After the sampler has been implemented, add it to __init__.py in in astartes/samplers and it will automatically be unit tested. Additional unit tests to verify that hyperparameters can be properly passed, etc. are also recommended.

For historical reasons, and as a guide for any developers who would like add new samplers, below is a running list of samplers which have been considered for addition to asartes but ultimately not added for various reasons.

Not Implemented Sampling Algorithms

Sampler Name Reasoning Relevant Link(s)
D-Optimal Requires a-priori knowledge of the test and train size which does not fit in the astartes framework (samplers are all agnostic to the size of the sets) and it is questionable if the use of the Fischer information matrix is actually meaningful in the context of sampling existing data rather than tuning for ideal data. The Wikipedia article for optimal design does a good job explaining why this is difficult, and points at some potential alternatives.
Duplex Requires knowing test and train size before execution, and can only partition data into two sets which would make it incompatible with train_val_test_split. This implementation in R includes helpful references and a reference implementation.

Adding New Featurization Schemes

All of the sampling methods implemented in astartes accept arbitrary arrays of numbers and return the sampled groups (with the exception of Scaffold.py). If you have an existing featurization scheme (i.e. take an arbitrary input and turn it into an array of numbers), we would be thrilled to include it in astartes.

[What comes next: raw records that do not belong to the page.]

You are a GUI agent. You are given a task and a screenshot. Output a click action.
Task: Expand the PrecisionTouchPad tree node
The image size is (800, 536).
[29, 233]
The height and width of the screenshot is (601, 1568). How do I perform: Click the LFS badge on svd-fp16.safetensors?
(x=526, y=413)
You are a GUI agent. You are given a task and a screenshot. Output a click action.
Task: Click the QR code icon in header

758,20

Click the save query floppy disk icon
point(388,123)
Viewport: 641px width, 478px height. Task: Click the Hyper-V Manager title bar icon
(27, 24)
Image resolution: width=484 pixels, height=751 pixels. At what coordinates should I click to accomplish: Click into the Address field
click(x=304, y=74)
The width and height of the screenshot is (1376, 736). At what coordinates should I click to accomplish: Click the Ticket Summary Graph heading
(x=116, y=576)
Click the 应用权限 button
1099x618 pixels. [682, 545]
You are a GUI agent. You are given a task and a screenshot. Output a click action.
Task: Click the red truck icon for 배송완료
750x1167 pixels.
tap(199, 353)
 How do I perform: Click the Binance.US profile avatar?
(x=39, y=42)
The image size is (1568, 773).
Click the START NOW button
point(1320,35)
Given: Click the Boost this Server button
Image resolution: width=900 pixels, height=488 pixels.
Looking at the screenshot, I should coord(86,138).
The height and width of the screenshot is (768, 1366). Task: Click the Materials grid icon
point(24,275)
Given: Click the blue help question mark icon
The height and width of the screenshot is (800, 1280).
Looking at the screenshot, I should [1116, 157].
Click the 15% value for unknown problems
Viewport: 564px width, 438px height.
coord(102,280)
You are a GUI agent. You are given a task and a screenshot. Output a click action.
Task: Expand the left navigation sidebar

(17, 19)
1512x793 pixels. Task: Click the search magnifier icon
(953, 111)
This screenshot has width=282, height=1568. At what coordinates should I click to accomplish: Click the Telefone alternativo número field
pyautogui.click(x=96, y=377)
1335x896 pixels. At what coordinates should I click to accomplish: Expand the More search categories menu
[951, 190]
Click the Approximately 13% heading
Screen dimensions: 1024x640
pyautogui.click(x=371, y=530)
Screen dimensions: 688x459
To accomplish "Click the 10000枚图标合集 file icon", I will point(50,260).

Adding a new interface should take on this format:

from astartes import train_test_split

def train_test_split_INTERFACE(
    INTERFACE_input,
    INTERFACE_ARGS,
    y: np.array = None,
    labels: np.array = None,
    test_size: float = 0.25,
    train_size: float = 0.75,
    splitter: str = 'random',
    hopts: dict = {},
    INTERFACE_hopts: dict = {},
):
    # turn the INTERFACE_input into an input X
    # based on INTERFACE ARGS where INTERFACE_hopts
    # specifies additional behavior
    X = []
    
    # call train test split with this input
    return train_test_split(
        X,
        y=y,
        labels=labels,
        test_size=test_size,
        train_size=train_size,
        splitter=splitter,
        hopts=hopts,
    )

If possible, we would like to also add an example Jupyter Notebook with any new interface to demonstrate to new users how it functions. See our other examples in the examples directory.

Contact @JacksonBurns if you need assistance adding an existing workflow to astartes. If this featurization scheme requires additional dependencies to function, we may add it as an additional extra package in the same way that molecules in installed.

JOSS Branch

astartes corresponding JOSS paper is stored in this repository on a separate branch. You can find paper.md on the aptly named joss-paper branch.

Note for Maintainers: To push changes from the main branch into the joss-paper branch, run the Update JOSS Branch workflow.